Systolic/Diastolic Blood Pressure technique =  PUMPSilence → Pulses (systolic) → Silence (diastolic).


Errors in Determining BP

Improper Cuff Size: if a person is obese, this will require a larger cuff to achieve the tourniquet effect crucial in determining blood pressure.

Blood pressure can also be determined from the leg, and with a large arm it may be necessary to use a leg cuff. Similarly, a small arm requires a smaller cuff, relevant--especially--pediatric patients or cachectic patients.

Too small a cuff will give an erroneous systolic pressure--overestimation by as much as 10-55 mmHg!

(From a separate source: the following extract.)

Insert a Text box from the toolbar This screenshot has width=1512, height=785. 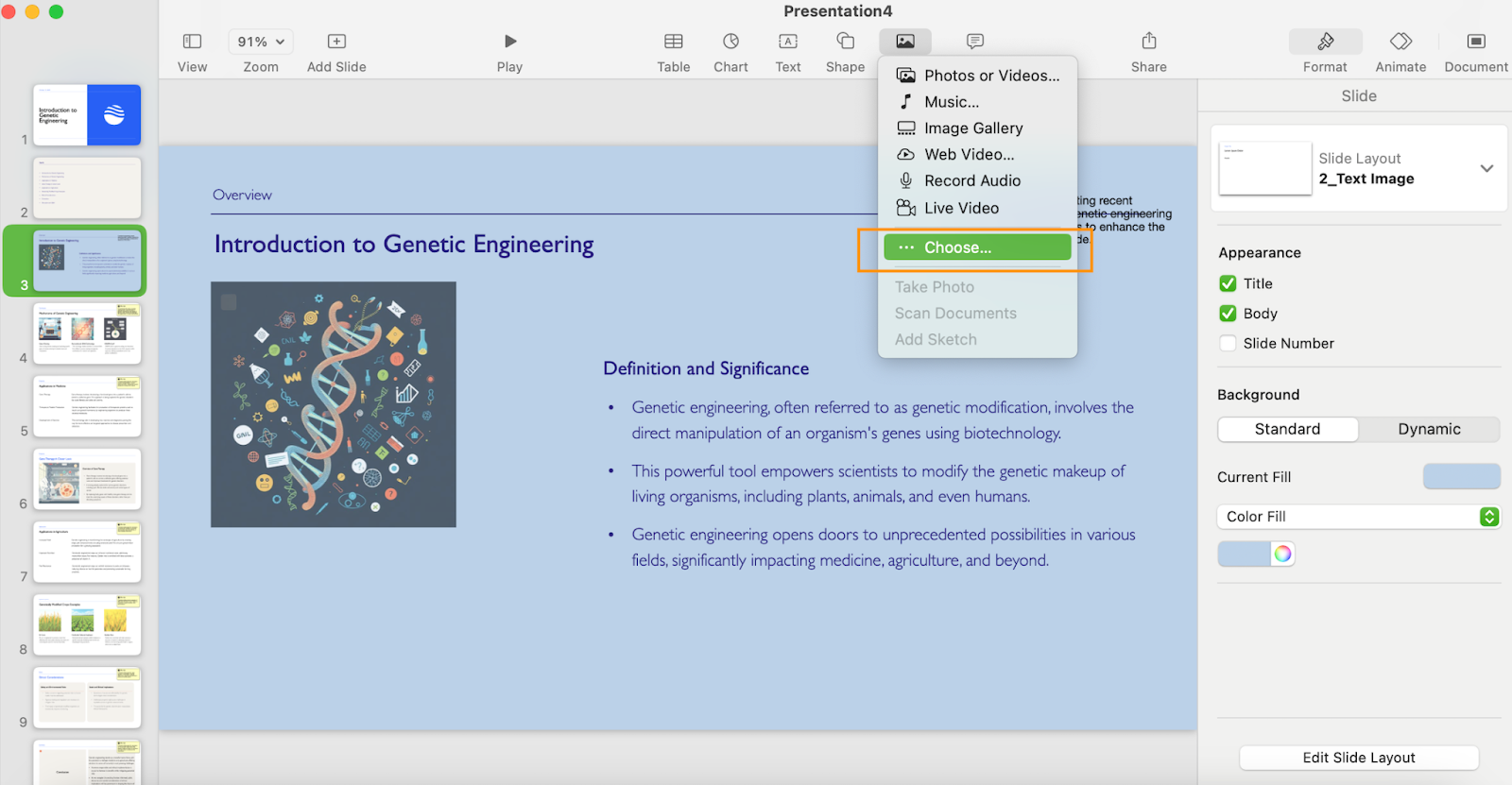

Improper Position: BP should be taken with the patient seated, the back supported, and legs uncrossed. The arm should be at the level of the heart.

The diastolic pressure may be falsely read as higher by 6 mmHg without good back support. The systolic can be falsely raised by 2-8 mmHg with the legs crossed. An arm hanging down can raise the pressures by 10-12 mmHg due to hydrostatic pressure from gravity.

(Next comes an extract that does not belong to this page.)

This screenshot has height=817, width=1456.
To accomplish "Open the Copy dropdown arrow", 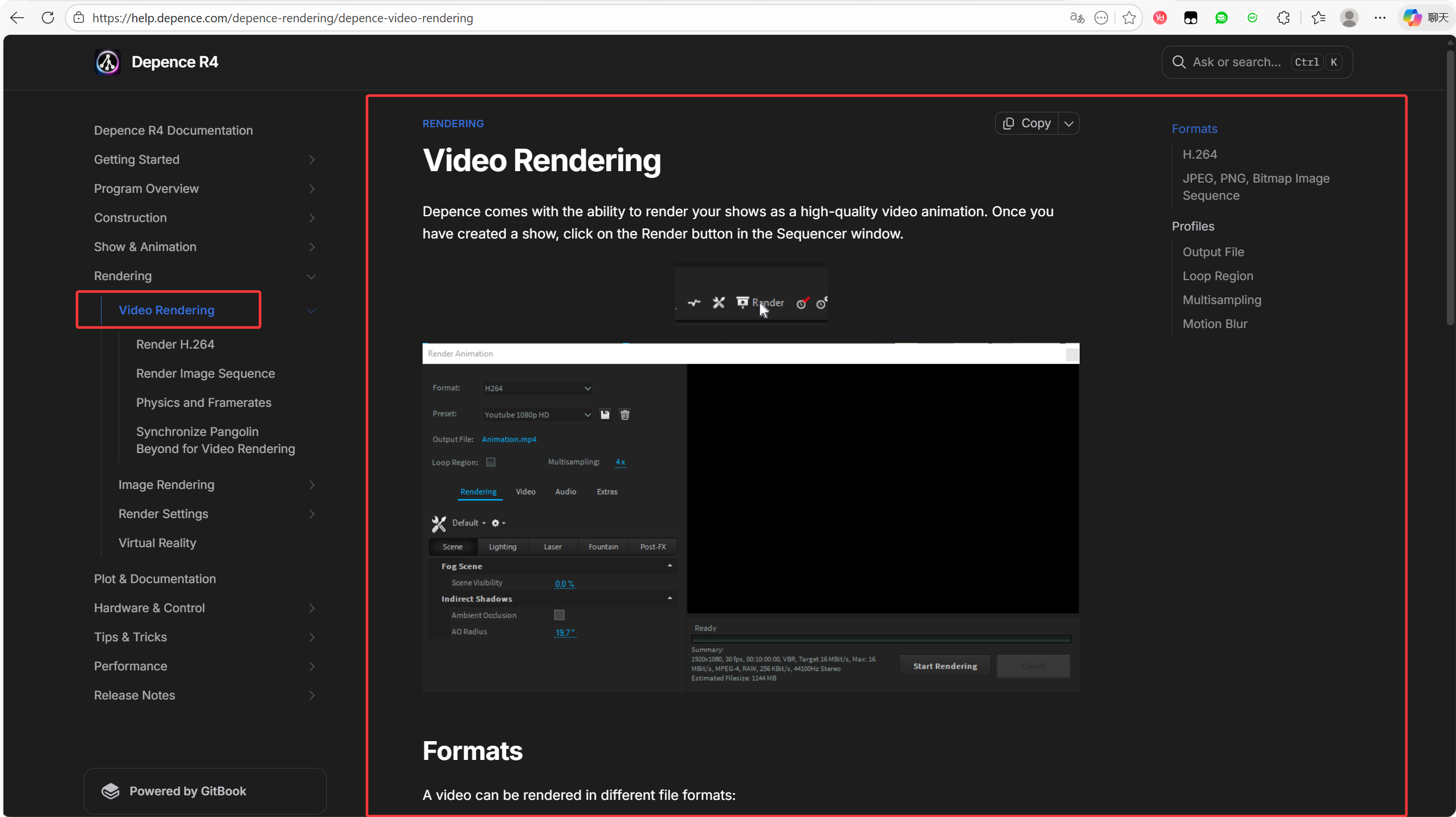I will pyautogui.click(x=1069, y=123).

Although the standard position (above) is important for accuracy, sitting and standing BPs are useful for diagnosing orthostatic hypotension when up to 40% of the blood can pool in the legs upon rapid standing.

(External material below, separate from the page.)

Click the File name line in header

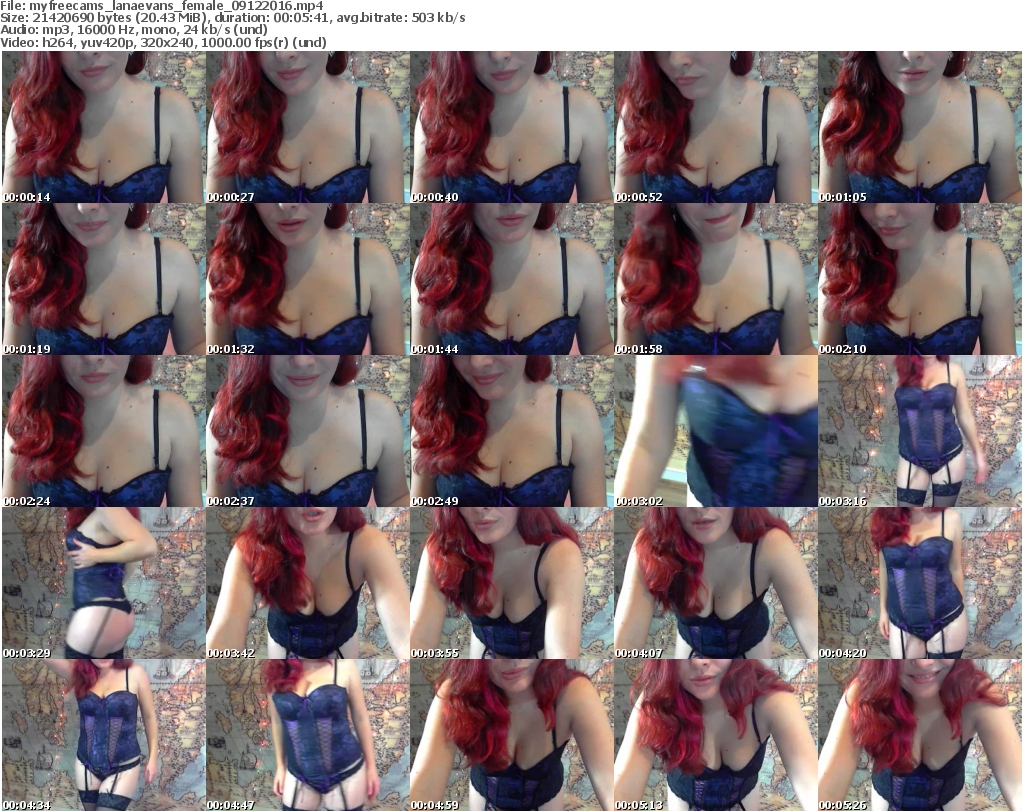coord(162,6)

Apprehension: Ideally, the patient should be quiet for 5 minutes before a BP is taken, usually impractical in the field. A distended bladder, noise, and drama in the background, or fright, can raise the BP 20-30%.

Multiple Measurements: One BP reading is worthless, but a series of them to determine a general consensus is more accurate--the more readings the better. 


Noisy Environments

It is possible to get a partial blood pressure reading--systolic only--without a stethoscope by palpating the return of pulsations of the radial artery which had ceased when a blood pressure cuff was inflated to the point of acting as a tourniquet--with slow release of the pressure in the cuff, when the pulsations return is the systolic pressure.

Diastolic pressure cannot be documented with this technique. Nevertheless, it is useful in very noisy environments that overwhelm anything you are attempting to listen to with a stethoscope. (If you've ever been called upon to take a blood pressure during air travel or en route with a lot of road noise, traditional methods might be useless.)


BP and Clinical Application

According to the American College of Cardiology/American Heart Association (ACC/AHA):

  • Normal blood pressure – Systolic <120 mmHg and diastolic <80 mmHg.
  • "Elevated" blood pressure – Systolic 120 to 129 mmHg and diastolic <80 mmHg.
  • Hypertension:

• Stage 1 – Systolic 130 to 139 mmHg or diastolic 80 to 89 mmHg

• Stage 2 – Systolic at least 140 mmHg or diastolic at least 90 mmHg

If only one measurement is elevated (systolic or diastolic), the diagnosis is based on the number that is higher than normal.


In the Field

The finer nuances of BP are often irrelevant in the field, and the EMS responder usually has only a Systolic/Diastolic BP upon which to rely. Alterations in BP can include drops in systolic with heart failure; and drops in diastolic due to a loss of peripheral resistance (due to drugs or hypovolemia/shock).

In the field, BP elevations can be sudden and severe, resulting in a hypertensive crisis that can risk organ damage; drops in BP can portend poorly in emergent life-threatening conditions due to blood loss or heart failure.